- What to do:
#1 In the forum thread about integrating divergence over a sphere, what limits are given for the zenith angle θ?
#2 Pick up the forum thread on integrating divergence over a sphere after its last sentence and carry it on.

Calculate the volume integral of divergence over a sphere

[Vitani11]

Homework Statement

For the vector field F(r) = Ar³e^-ar2rˆ+Br^-3θ^ calculate the volume integral of the divergence over a sphere of radius R, centered at the origin.

Homework Equations

Volume of sphere V= ∫∫∫dV = ∫∫∫r²sinθdrdθdφ
Force F(r) = Ar³e^-ar2rˆ+Br^-3θ^ where ^ denote basis (unit vectors), F is a vector and is a function of r which is also a vector.
D(V) divergence over volume
θ = zenith angle (limits 0 to π)
Φ = azimuthal angle (limits 0 to 2π)
R = radius, r = variable of integration (limits 0 to R)

The Attempt at a Solution

The divergence of this thing is A(3r²e^-ar2-2ar⁴e^-ar2)
Here is the integral I set up:

D(V) = A∫∫∫(3r²e^-ar2-2ar⁴e^-ar2)r²sinθdrdθdΦ and I got down to the following: ... = 12Aπ∫r⁴e^-ar2dr - 8aAπ∫r⁶e^-ar2dr. My problem is integrating this. I mean is this even possible? If this were complex I am sure I could do it... but the integral of e^-ar2 alone is already difficult to integrate.e^-r2 I know has the solution of √π when limits are from -∞ to ∞ but these limits are also different.

- Data:
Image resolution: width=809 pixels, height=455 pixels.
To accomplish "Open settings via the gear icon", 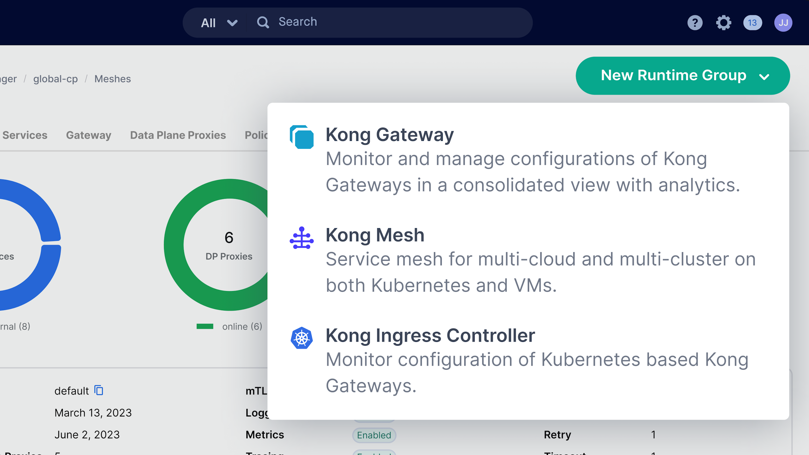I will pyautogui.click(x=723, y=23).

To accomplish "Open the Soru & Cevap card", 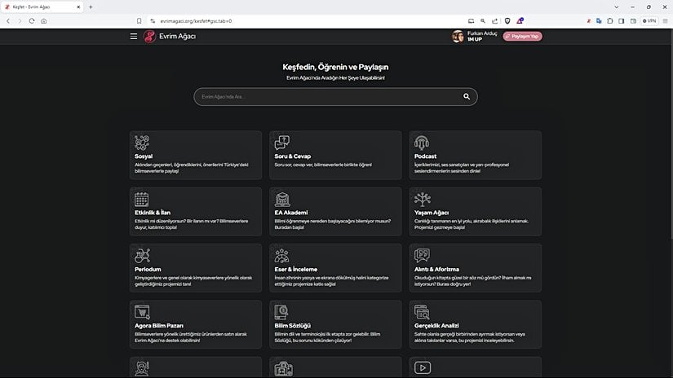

---

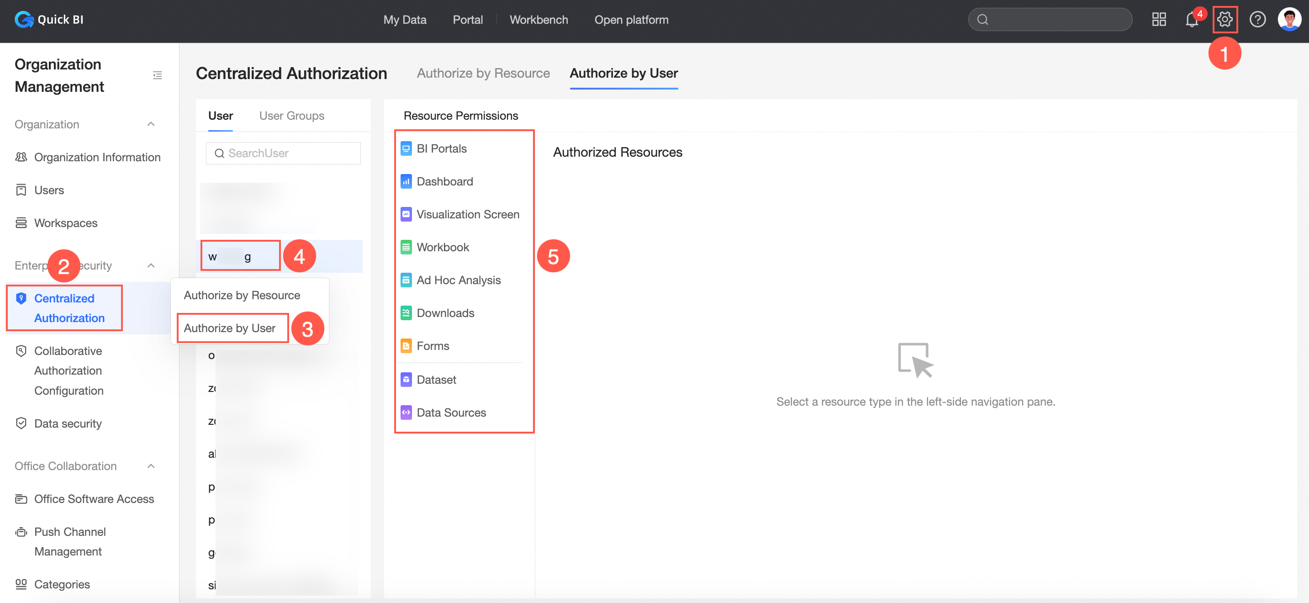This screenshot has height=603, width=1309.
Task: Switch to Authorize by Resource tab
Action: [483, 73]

- The answers:
#1 0 to π

#2
 

[Vitani11]

Can I do this using a Fourier transform or expansion you think?

 

[TSny]

The divergence of this thing is A(3r²e^-ar2-2ar⁴e^-ar2)

Check the general formula for divergence in spherical coordinates
https://en.wikipedia.org/wiki/Del_in_cylindrical_and_spherical_coordinates#Del_formula

 

[Vitani11]

Oh... thank you.

 

[Vitani11]

Okay now even fixing that I am having the same issue. I still need to integrate ∫r⁴e^-ar2dr and ∫r⁶e^-ar2dr. Divergence obtained is A(5r²e^-ar2-2ar⁴e^-ar2)+Bcosθ/r⁴sinθ. When doing the integral the limits are from 0 to π and therefore the term with the B coefficient goes away since the integrals limits become 0 to 0, also after integrating the Φ component to 2π (since it doesn't depend on anything in the integral) I have this: 2πA[∫∫5r⁴e^-ar2sinθdrdθ-2πA∫∫2ar⁶e^-ar2sinθdrdθ. Then after integrating sinθ I get 20πA∫r⁴e^-ar2dr-8πAa∫r⁶e^-ar2dr

 

[TSny]

See if you can modify section 1 on page 1 of these notes:

https://web.williams.edu/Mathematics/lg5/Feynman.pdf

 

[Chestermiller]

Are you familiar with the divergence theorem?

 

[TSny]

Following Chestermiller: If you are allowed to use the divergence theorem then that's definitely the way to go!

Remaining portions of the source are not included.